Les bruits se sont éloignés, ils sont à l’extérieur, tout l’attroupement, j’imagine, les badauds les journalistes, les ambulances pour les blessés. Tout le barnum. Toute l’agitation inutile. Pour une fois que je trouvais des gens qui s’intéressaient un minimum à moi, à ce que j’avais à l’intérieur, ils sont soit morts, soit menottés, en partance pour des années.
Je m’essuie, redeviens un garçon propre, le cul bien nettoyé.
Je tire la chasse.
Je sors des wc, pose mon arme sur le lavabo, je ne vais pas en avoir besoin, j’essuie la crosse, j’avance dans la salle, du verre de partout, du sang, mais personne au sol. La rapidité de l’intervention a dû surprendre tout le monde. Du bon boulot, il n’y a rien à dire.
Des voitures de police, gyrophares, des hommes déroulent une bande autour des lieux, je vois Franck, et les autres, menottés, entourés de flics.
Personne ne fait attention à moi, je retourne à la transparence, je suis l’homme invisible, je connais ce rôle. Arriver à ne rien laisser paraître à en devenir juste une fumée, quelque chose d’imperceptible, d’évanescent, laisser le monde glisser sur moi. Ne pas me toucher.

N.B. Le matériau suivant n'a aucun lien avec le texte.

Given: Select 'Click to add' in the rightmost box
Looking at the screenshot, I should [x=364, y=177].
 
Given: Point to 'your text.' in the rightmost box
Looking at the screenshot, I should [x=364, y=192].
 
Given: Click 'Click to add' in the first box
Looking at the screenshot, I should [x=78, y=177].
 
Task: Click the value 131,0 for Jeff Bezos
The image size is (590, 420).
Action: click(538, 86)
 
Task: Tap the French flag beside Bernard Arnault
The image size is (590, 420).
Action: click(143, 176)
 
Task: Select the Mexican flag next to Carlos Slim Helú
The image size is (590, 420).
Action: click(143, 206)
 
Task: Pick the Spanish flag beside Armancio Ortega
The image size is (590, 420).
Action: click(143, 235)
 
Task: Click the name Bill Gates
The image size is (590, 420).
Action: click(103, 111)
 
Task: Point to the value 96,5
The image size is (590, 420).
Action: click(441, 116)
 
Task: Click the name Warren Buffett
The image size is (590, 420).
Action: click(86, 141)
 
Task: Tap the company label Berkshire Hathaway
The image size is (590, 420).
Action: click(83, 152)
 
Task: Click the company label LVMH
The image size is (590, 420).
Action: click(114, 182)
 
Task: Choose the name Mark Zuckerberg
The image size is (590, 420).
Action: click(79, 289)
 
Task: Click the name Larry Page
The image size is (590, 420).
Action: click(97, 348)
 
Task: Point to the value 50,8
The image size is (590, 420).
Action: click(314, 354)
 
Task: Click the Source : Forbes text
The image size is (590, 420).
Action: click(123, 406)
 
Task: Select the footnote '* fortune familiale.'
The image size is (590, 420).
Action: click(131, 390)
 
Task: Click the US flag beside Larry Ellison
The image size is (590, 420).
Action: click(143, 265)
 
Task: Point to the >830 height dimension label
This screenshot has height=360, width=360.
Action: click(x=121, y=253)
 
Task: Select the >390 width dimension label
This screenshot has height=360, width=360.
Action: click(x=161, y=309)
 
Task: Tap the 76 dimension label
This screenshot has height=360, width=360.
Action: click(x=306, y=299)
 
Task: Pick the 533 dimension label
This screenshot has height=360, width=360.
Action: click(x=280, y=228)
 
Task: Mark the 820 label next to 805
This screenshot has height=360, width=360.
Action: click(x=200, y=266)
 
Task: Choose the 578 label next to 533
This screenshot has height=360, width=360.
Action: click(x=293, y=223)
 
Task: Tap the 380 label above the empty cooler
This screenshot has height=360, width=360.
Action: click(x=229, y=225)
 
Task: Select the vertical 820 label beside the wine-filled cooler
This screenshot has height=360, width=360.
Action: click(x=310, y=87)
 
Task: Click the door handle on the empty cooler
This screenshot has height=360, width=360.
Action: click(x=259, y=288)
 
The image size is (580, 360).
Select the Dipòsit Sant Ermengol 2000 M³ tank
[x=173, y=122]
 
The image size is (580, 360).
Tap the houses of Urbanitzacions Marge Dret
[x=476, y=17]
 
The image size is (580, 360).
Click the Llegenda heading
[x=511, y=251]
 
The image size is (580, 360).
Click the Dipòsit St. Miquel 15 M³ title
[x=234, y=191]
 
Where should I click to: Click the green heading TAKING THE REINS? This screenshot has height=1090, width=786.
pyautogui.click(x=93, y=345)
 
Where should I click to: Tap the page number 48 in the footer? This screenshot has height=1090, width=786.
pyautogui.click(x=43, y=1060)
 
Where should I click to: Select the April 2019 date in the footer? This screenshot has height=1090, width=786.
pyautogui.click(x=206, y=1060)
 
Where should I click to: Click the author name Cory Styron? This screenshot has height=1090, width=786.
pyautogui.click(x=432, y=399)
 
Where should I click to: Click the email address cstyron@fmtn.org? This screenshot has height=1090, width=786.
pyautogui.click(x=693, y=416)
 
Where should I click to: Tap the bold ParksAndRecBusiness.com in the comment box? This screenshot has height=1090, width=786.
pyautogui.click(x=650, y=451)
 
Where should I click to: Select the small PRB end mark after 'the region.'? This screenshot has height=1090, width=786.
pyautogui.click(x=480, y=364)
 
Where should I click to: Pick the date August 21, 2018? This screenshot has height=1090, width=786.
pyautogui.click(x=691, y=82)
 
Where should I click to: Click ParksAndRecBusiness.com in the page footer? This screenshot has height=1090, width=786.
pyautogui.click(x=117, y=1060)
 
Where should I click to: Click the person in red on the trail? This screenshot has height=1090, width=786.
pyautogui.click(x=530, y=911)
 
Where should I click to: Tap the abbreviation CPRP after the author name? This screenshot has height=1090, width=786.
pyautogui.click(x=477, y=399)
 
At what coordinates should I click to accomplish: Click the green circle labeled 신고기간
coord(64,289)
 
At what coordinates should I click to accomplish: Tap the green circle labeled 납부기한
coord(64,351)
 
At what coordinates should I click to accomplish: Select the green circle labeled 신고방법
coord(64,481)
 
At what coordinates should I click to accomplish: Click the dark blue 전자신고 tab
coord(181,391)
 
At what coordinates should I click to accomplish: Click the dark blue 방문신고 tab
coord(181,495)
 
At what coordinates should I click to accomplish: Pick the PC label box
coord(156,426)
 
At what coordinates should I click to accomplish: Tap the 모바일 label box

Je marche sur des morceaux de verre, enjambe un pot de fleur renversé, je m’approche de Franck, il me voit, de sa main, le plus discrètement possible, il me dit de me barrer, personne ne fait attention à moi, les flics s’affairent à contenir les journalistes, les cameramen, les curieux, à délimiter un périmètre de sécurité. Je vois bien Franck qui articule casse-toi, mais putain casse-toi, petits merdeux, tire-toi, je tends ma main vers lui, un flic me dit qu’est-ce que tu fous là, sors de là, casse-toi.
Ils m’attrapent par les épaules, emmenez-moi, emmenez-moi, laissez-moi partir avec eux. Ils me portent, me mènent hors de la scène.
Me voilà comme un con simple badaud, me voilà mêlé à la masse puante, devenir une part de la grande vomissure, de la chiasse universelle. Je redeviens une merde dans la multitude, je vois les voitures partir, les flashs, demain ils seront en première page.
Demain je ne serai pas un mot, pas une ligne. Je serai rien, juste un espace vide.